Copy out, precisely as given, the lines from the line with "Dec 2009 (57, 2144)" to the end of the entries that follow.

+++

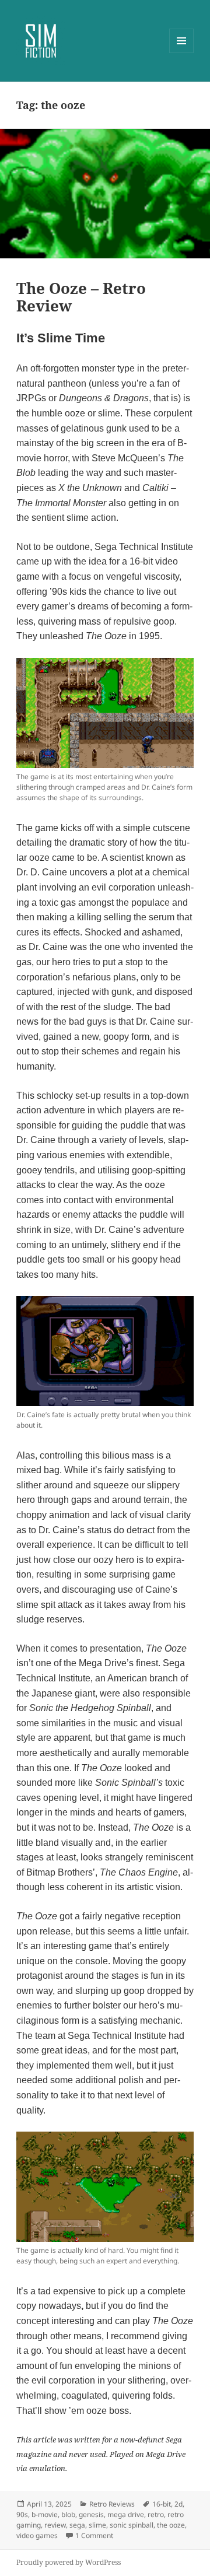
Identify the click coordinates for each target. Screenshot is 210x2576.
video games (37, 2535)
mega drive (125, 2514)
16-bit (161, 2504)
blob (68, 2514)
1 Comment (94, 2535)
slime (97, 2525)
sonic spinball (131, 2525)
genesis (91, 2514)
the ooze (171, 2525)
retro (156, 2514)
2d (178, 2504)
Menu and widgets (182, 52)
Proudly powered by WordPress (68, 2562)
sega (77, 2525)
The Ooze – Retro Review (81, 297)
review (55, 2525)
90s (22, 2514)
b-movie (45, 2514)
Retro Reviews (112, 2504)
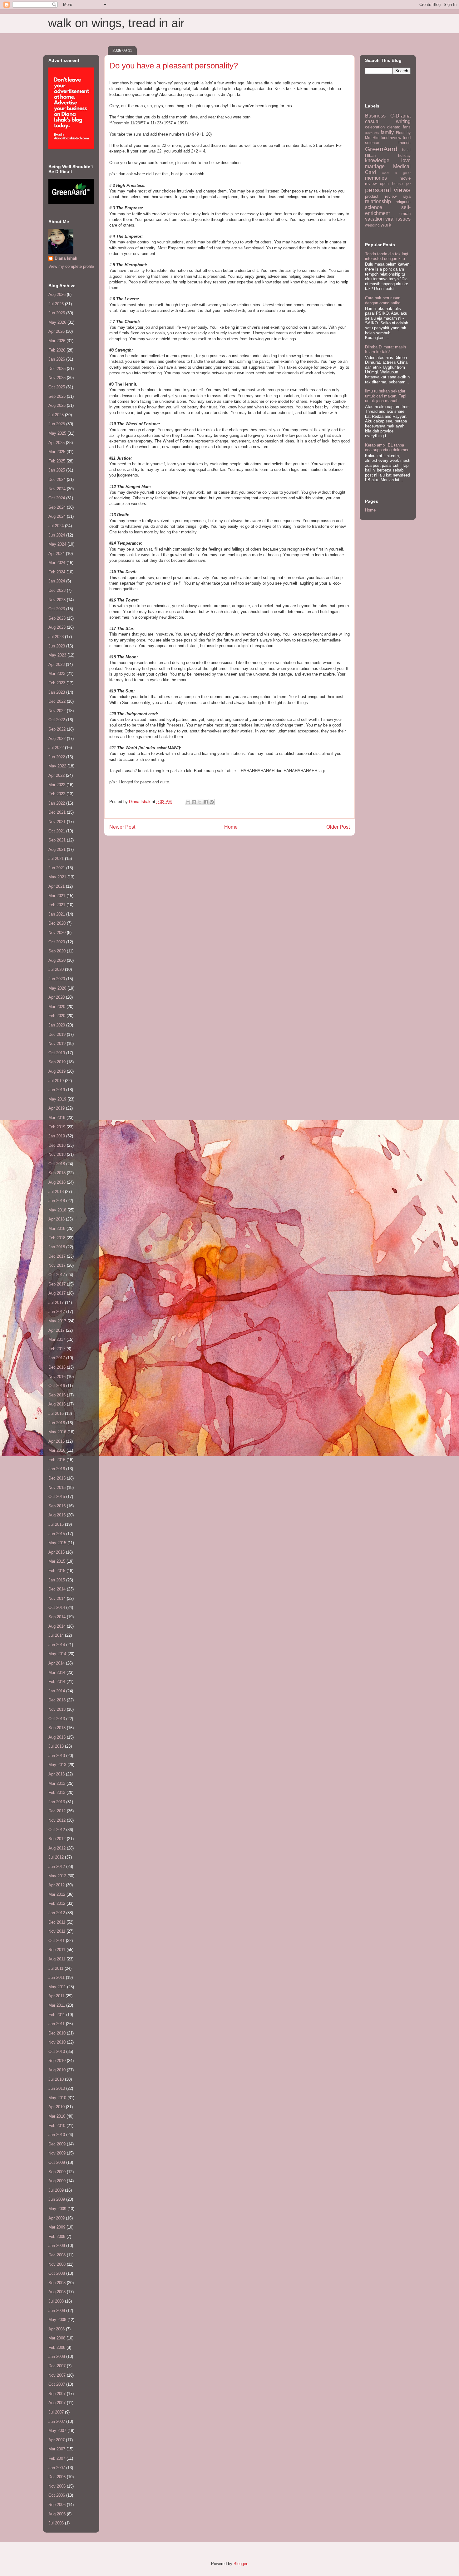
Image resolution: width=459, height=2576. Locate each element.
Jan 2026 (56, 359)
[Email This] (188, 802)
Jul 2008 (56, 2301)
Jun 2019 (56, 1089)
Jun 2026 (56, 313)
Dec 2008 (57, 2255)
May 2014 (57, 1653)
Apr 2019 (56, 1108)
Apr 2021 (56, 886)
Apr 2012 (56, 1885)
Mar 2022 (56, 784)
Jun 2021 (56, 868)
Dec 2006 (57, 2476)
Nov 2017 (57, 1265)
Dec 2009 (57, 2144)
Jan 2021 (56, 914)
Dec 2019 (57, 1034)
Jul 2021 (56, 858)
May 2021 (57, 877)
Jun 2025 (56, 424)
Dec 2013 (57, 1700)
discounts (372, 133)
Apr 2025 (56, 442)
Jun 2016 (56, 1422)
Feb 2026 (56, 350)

+++

● Result below:
Dec 2009 (57, 2144)
Jan 2021 (56, 914)
Dec 2019 (57, 1034)
Jul 2021 (56, 858)
May 2021 (57, 877)
Jun 2025 (56, 424)
Dec 2013 (57, 1700)
discounts (372, 133)
Apr 2025 (56, 442)
Jun 2016 (56, 1422)
Feb 2026 (56, 350)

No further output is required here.